C’est tout simple : le texte prévoit que les salariés en congé de proche aidant puissent toujours être couverts par les dispositifs de prévoyance de leur mutuelle. C’est une belle avancée, d’autant plus que cet accord de branche a déjà eu des échos dans d’autres secteurs, puisque la section Droits et Chiffres de la CFTC (qui représente les professions juridiques et de la comptabilité), souhaite s’en inspirer.
Comment cette mesure est-elle financée?
Là encore, c’est très simple : juste avant que le salarié ne parte en congé de proche aidant, on lui dit que ses garanties prévoyance vont être suspendues – c’est déjà important de le formuler, car beaucoup ne le savent pas. Ensuite, on lui donne la possibilité de maintenir les garanties en question, moyennant le prélèvement d’une cotisation spécifique à la prévoyance (calculée sur un salaire de référence, puisqu’un salarié en congé de proche aidant n’est plus rémunéré par son employeur). En outre, l’entreprise continue de payer sa part de cotisation, allouée à la prévoyance.
Conformément à la loi, l’accord rappelle aussi que le congé de proche aidant ne peut pas dépasser une durée d’un an, sur l’ensemble de la carrière d’un salarié. Est-ce suffisamment dimensionné aux besoins des salariés aidants ?
Absolument pas. Bien souvent, les personnes aidées ont encore besoin d’assistance, alors même que les personnes qui les aident ont épuisé leur droit au congé de proche aidant. A cet égard, la CFTC considère que limiter à un an la prise du congé de proche aidant – sur l’ensemble de la carrière du salarié – est insuffisant. Elle demande donc à ce que la durée maximale du congé rémunéré de proche aidant soit plutôt portée à trois ans.

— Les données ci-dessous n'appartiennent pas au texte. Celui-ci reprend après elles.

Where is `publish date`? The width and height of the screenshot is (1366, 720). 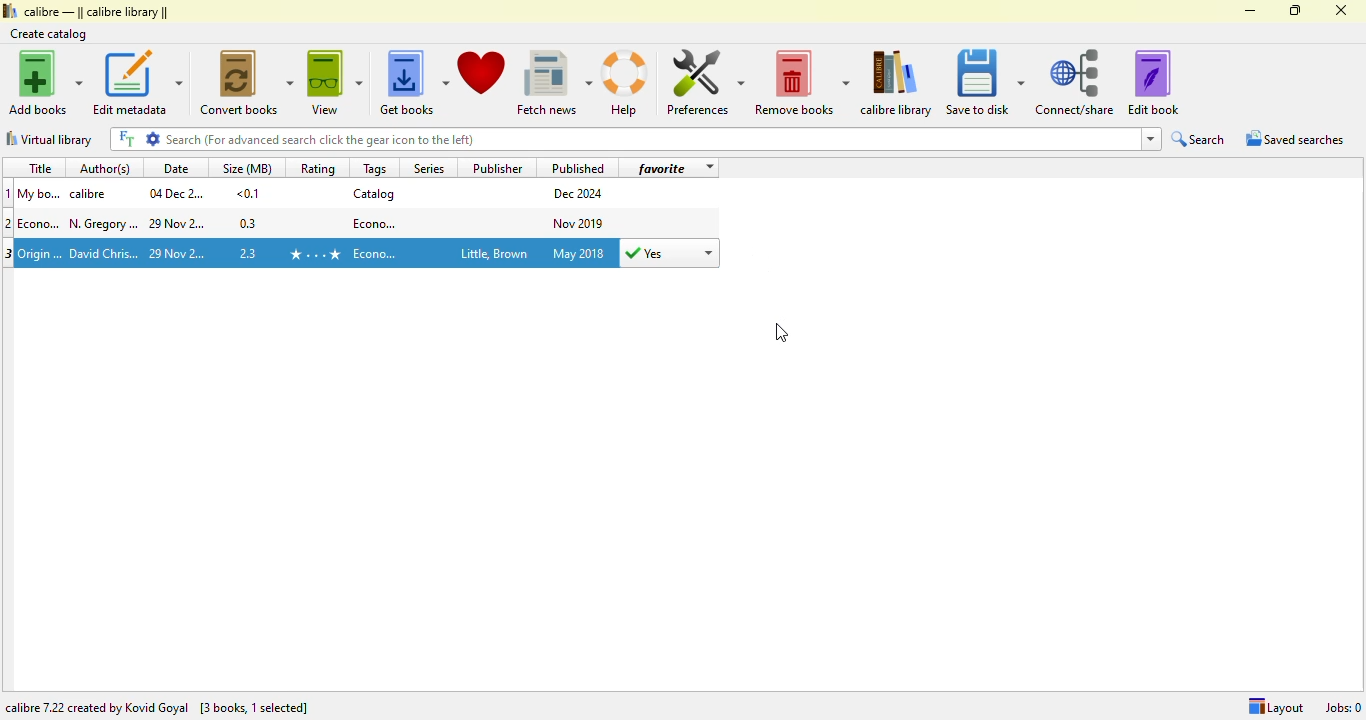
publish date is located at coordinates (580, 222).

Par ailleurs, ce texte d’accord sur le congé de proche aidant vise aussi à encourager davantage de salariés à déclarer leur situation à leur employeur. Plus les aidants seront nombreux, plus les partenaires sociaux pourront en effet justifier de la nécessité de leur conférer de nouveaux droits. Par exemple, dans l’agroalimentaire, les salariés peuvent faire des journées de travail qui vont jusqu’à 9 heures : on pourrait négocier que cette durée ne dépasse pas 7 heures quotidiennes, pour les aidants.
Là encore, comment financer ces nouveaux droits et dispositifs, destinés aux salariés aidants ?
Pour la CFTC, plus on élargit le périmètre de mutualisation, plus on sera à même de mieux accompagner les salariés aidants: si on augmente le nombre de salariés et d’employeurs qui cotisent au sein d’une même branche, le pot commun grossit, et les entreprises et salariés de cette branche ont davantage la garantie d’être couvertes grâce aux contributions des autres, qui n’ont pas eu de sinistres.
Ce raisonnement vaut aussi pour les dispositifs qui ne sont pas directement du ressort des mutuelles. C’est le cas de la rémunération du congé de proche aidant, qui rappelons-le, n’est pas assurée par l’employeur mais par les Caisses d’allocations familiales (CAF). On pourrait, par exemple, songer à créer une assurance collective et obligatoire pour la prise en charge de la dépendance, qui intégrerait ces problématiques de financement des aidants et du congé de proche aidant.